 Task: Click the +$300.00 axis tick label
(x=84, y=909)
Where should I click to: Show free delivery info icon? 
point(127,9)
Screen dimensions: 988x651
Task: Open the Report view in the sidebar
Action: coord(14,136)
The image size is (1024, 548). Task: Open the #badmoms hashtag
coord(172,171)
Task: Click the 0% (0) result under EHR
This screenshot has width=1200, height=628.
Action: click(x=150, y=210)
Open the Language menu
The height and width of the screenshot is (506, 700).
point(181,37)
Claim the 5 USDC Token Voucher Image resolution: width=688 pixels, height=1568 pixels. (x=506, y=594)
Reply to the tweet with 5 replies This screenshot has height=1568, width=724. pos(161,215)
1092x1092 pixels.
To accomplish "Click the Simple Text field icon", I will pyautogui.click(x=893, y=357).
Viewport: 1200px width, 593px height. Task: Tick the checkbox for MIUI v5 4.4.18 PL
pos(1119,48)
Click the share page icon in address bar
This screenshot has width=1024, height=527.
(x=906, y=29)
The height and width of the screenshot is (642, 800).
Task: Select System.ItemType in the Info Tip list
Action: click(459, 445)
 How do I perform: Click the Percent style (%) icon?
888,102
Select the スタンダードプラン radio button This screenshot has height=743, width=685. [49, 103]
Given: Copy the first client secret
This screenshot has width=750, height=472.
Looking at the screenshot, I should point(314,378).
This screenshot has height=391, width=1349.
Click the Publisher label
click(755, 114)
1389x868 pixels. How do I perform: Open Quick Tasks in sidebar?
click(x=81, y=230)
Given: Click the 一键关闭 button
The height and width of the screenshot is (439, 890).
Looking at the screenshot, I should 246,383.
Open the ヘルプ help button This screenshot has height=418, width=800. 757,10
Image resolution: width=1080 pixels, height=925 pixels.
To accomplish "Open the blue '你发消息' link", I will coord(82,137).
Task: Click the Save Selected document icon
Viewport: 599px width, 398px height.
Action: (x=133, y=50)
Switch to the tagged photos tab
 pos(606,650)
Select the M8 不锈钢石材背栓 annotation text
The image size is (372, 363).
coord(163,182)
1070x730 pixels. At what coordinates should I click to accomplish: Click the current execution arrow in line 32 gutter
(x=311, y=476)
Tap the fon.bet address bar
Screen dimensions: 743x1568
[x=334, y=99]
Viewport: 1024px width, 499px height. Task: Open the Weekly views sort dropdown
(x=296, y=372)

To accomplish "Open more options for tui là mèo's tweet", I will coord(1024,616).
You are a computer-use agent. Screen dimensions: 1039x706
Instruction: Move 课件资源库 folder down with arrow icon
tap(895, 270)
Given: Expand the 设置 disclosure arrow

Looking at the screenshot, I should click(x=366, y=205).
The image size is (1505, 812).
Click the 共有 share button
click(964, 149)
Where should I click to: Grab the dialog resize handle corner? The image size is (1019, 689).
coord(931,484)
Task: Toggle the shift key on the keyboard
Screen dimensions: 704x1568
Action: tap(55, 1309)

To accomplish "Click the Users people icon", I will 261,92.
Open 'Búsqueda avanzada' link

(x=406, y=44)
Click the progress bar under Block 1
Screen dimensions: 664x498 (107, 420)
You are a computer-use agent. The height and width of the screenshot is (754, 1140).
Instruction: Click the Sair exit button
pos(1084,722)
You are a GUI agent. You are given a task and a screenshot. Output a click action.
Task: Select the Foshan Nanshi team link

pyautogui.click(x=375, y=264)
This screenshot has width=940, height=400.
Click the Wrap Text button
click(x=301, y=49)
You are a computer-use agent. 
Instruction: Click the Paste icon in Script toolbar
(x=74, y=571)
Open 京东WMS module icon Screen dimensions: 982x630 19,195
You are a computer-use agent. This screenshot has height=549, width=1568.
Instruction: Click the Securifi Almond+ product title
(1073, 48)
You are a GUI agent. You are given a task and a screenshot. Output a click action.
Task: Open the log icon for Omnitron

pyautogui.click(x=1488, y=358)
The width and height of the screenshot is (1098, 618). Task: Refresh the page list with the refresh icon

DIRECTIONS FOR THIS TASK: Read the listing above, then copy every line that includes the string "agent".

OUTPUT FOR THIS EXERCISE:
You are a computer-use agent. Screen dimensions: 1039x706
You are a computer-use agent. The height and width of the screenshot is (754, 1140).
You are a GUI agent. You are given a task and a screenshot. Output a click action.
You are a computer-use agent. 
You are a computer-use agent. This screenshot has height=549, width=1568.
You are a GUI agent. You are given a task and a screenshot. Output a click action.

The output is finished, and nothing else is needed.